Ousman Sonko said “the experience of West African states emerging from conflict over two decades has shown that security is a prerequisite for economic and social development and regional integration and it is also acknowledged that security can only be ensured through democratic control of the security sector.”
He made these comments while opening a two- day high level inter-governmental experts meeting on the review of Economic Community of West African States (Ecowas) regional framework on security sector reform and governance. The document finalised in Banjul during the two-day synergy will be presented to Ecowas Council of Ministers for approval paving the way for its implementation in the sub-region.
The minister described the document as “timely given the formidable political and security challenges confronting the sub region”.
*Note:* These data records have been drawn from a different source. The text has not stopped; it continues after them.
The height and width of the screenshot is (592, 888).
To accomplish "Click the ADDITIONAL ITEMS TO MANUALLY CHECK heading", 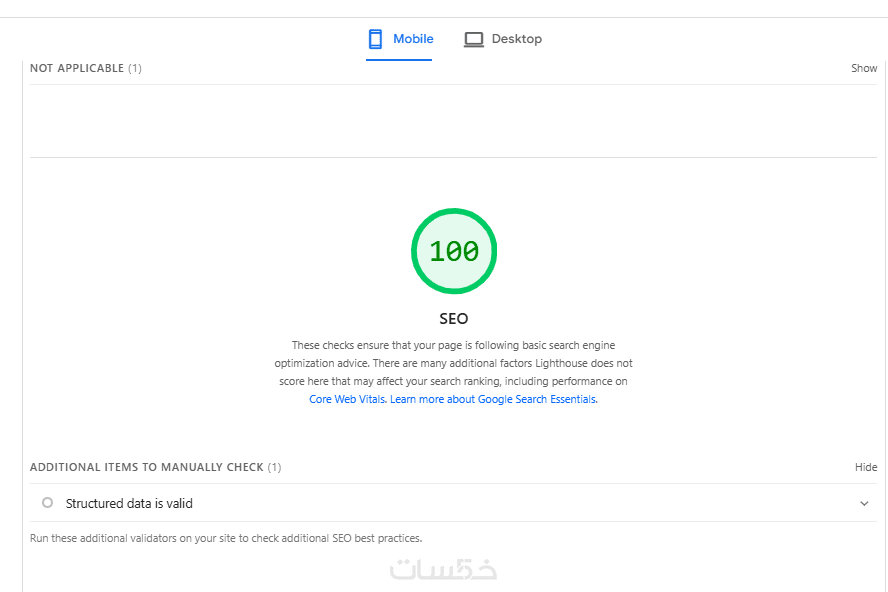I will click(x=146, y=467).
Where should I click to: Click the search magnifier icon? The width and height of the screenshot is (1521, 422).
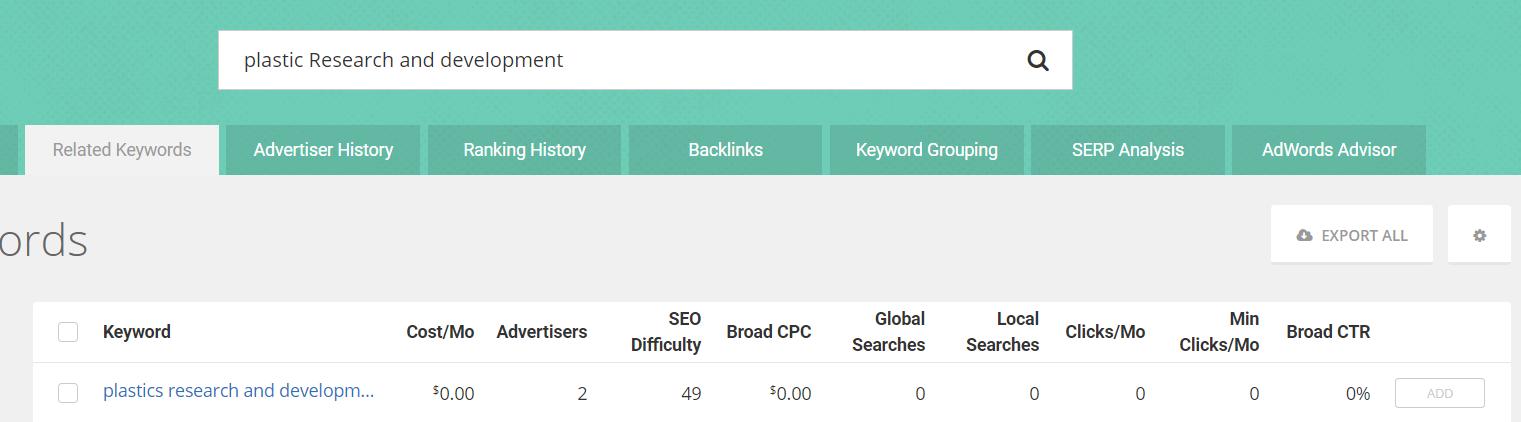(1038, 61)
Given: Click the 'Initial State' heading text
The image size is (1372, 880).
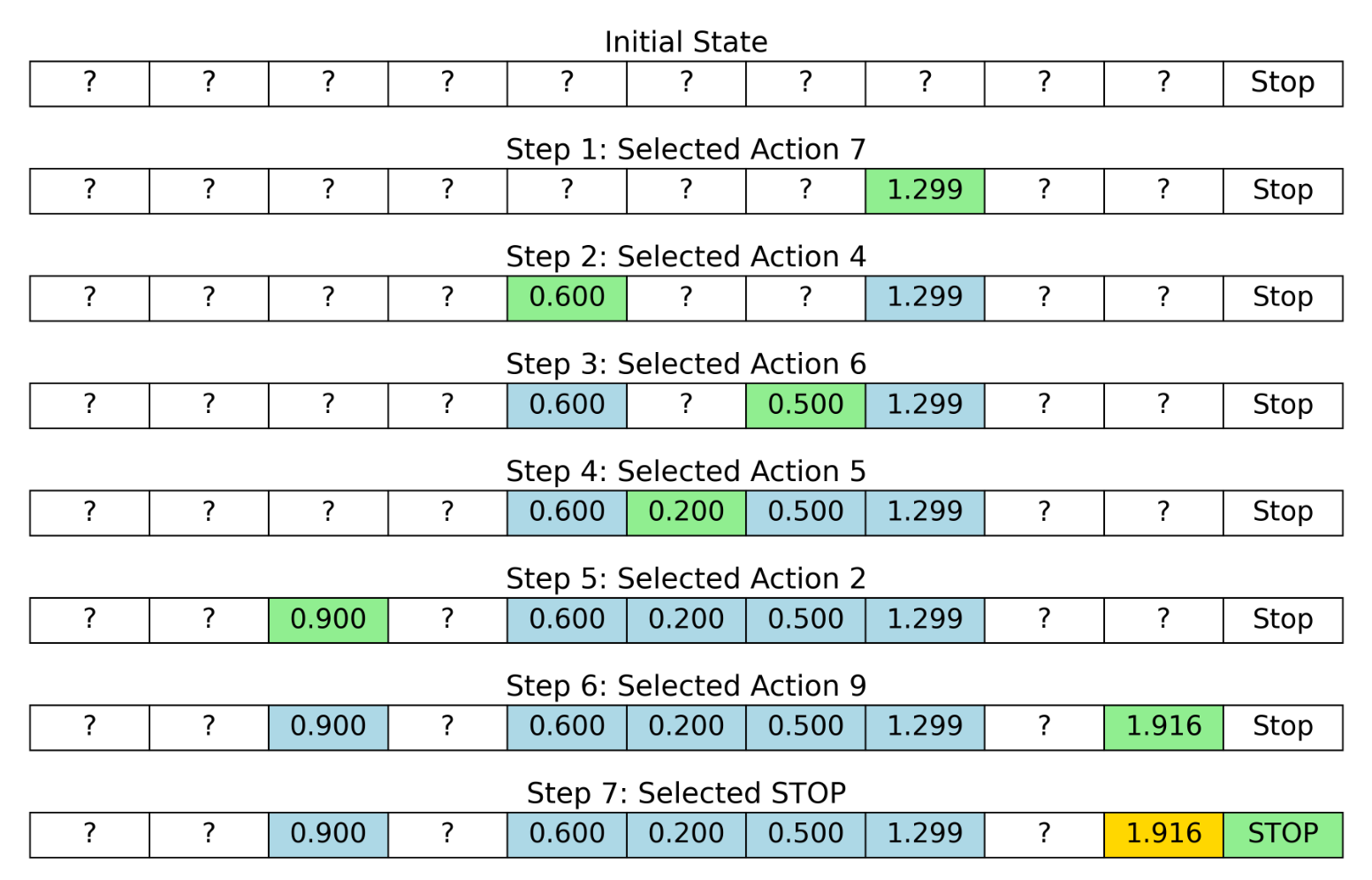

“The 2001 Protocol on Democracy and Good Governance of Ecowas constitute the bedrock for the civilian control of the armed forces and security services in the region. Rendering the security sector more efficient and more accountable to the democratic institutions is a sine qua non for enhancing the provision of security to citizens,” Minister Sonko, one of the longest serving Interior ministers in the sub-region told the delegates.
Gambia on security reforms
The minister informed the security experts meeting that The Gambia under President Jammeh has embarked on security sector reforms by mainstreaming gender in the sector’s development.
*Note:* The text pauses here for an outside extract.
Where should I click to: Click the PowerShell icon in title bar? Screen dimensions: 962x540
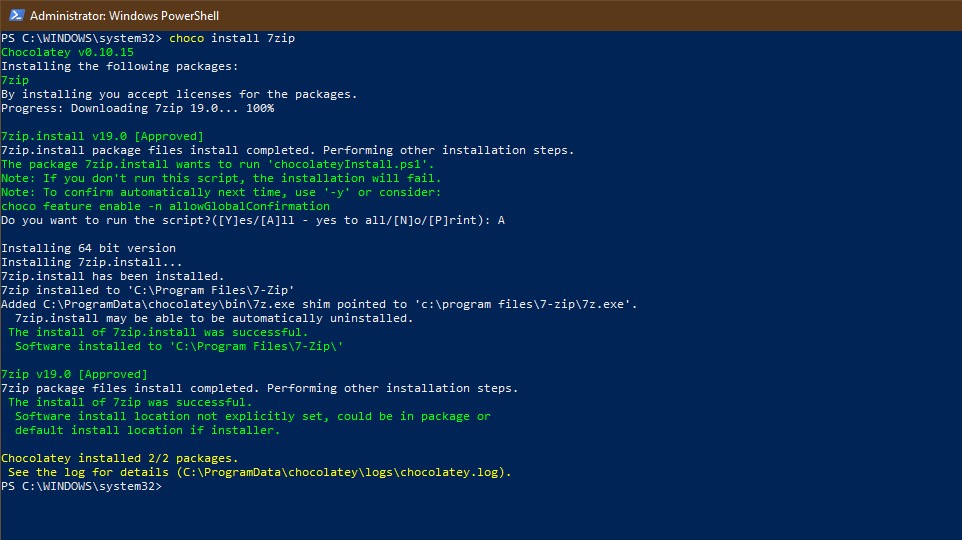click(x=14, y=15)
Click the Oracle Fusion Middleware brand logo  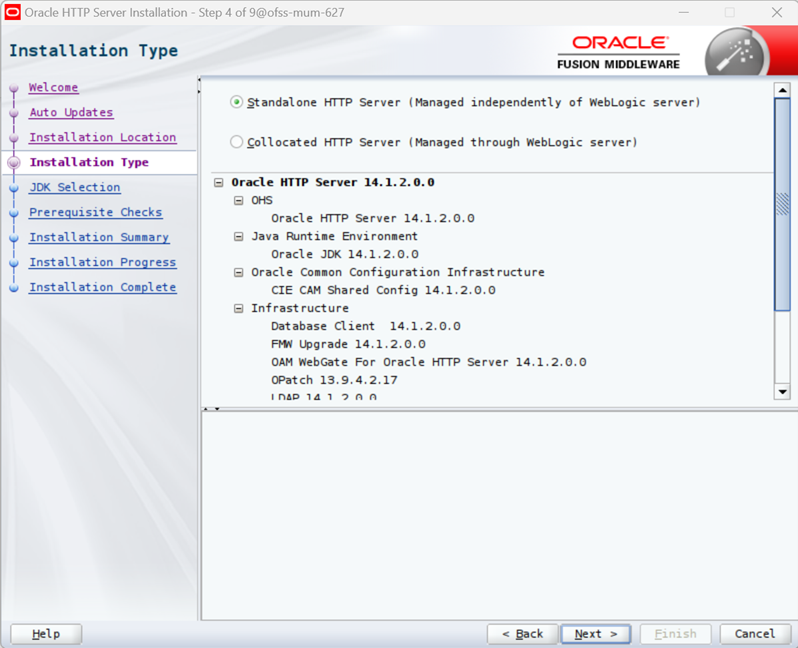click(x=618, y=52)
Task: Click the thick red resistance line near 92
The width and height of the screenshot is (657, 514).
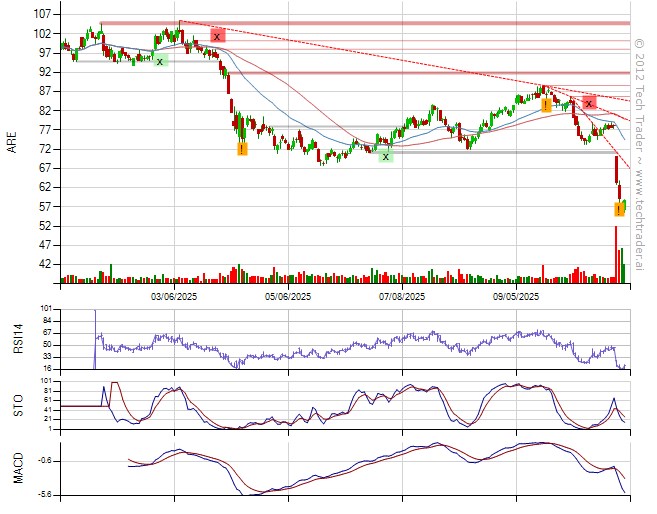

“Thus, we are coming up with measures to promote the equal representation of men and women in the security institutions. The Gambia Police Force has introduced a human rights unit and a code of conduct is also being drafted for the police and other security institutions all geared towards making them accountable to the citizens.” he noted.
“Building an accountable, responsive and capable security services should remain a priority to all Ecowas members states, so that everybody live under a safe, tranquil and stable environment. The linkage between effective and democratically governed security sector is an essential element for the integration of Ecowas states,” he said.
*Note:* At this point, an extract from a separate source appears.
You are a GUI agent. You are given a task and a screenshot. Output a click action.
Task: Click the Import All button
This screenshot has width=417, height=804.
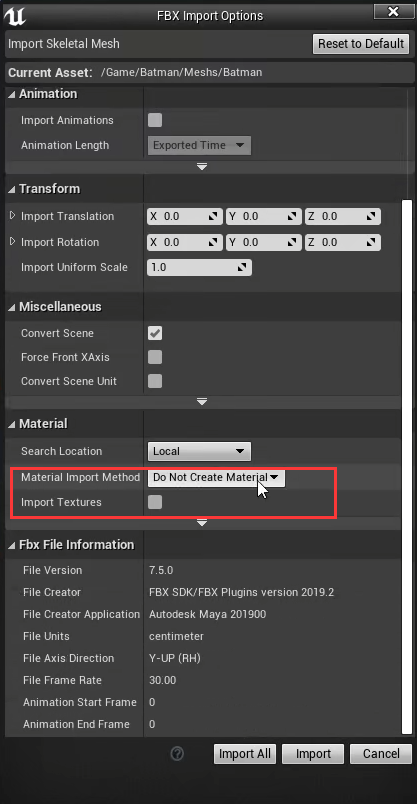(245, 754)
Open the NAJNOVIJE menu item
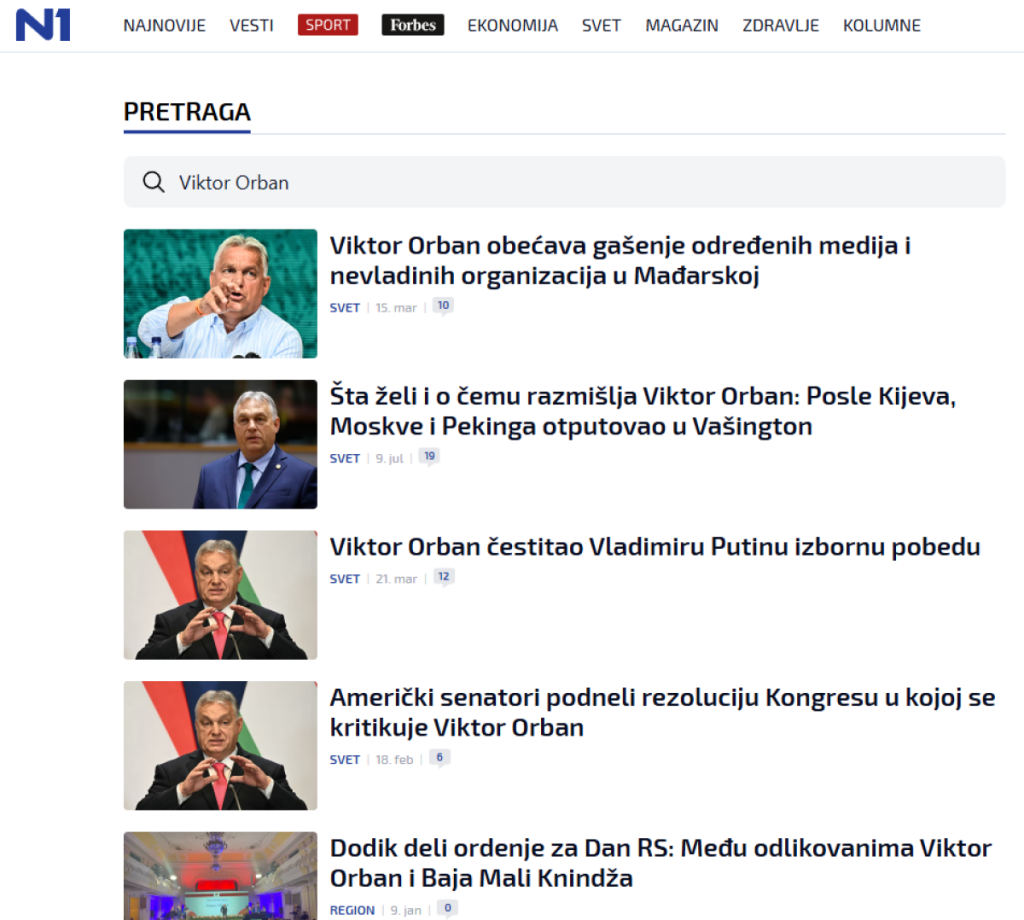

Speaking earlier, Lt Col Abdourahmane Dieng, head of division, regional security at Ecowas Commission, who stepped in for Ecowas chief on political affairs, peace and security said: “The development of this document is timely, given that our region is facing many political, security and humanitarian challenges resulting from internal conflicts. The recent examples of Mali, and Guinea Bissau give credence to the urgency that should be accorded in the development of such a document.
“The role of Ecowas has thus become crucial to assist member states to prevent, anticipate, prepare and respond better and faster to issues that could challenge security and stability of the region adding that the document examines and recognises that governance and human security are at the core of the regional strategy which aims at making security a regional public good and essential services to citizens, as well as a vital element in achieving sustainable development.”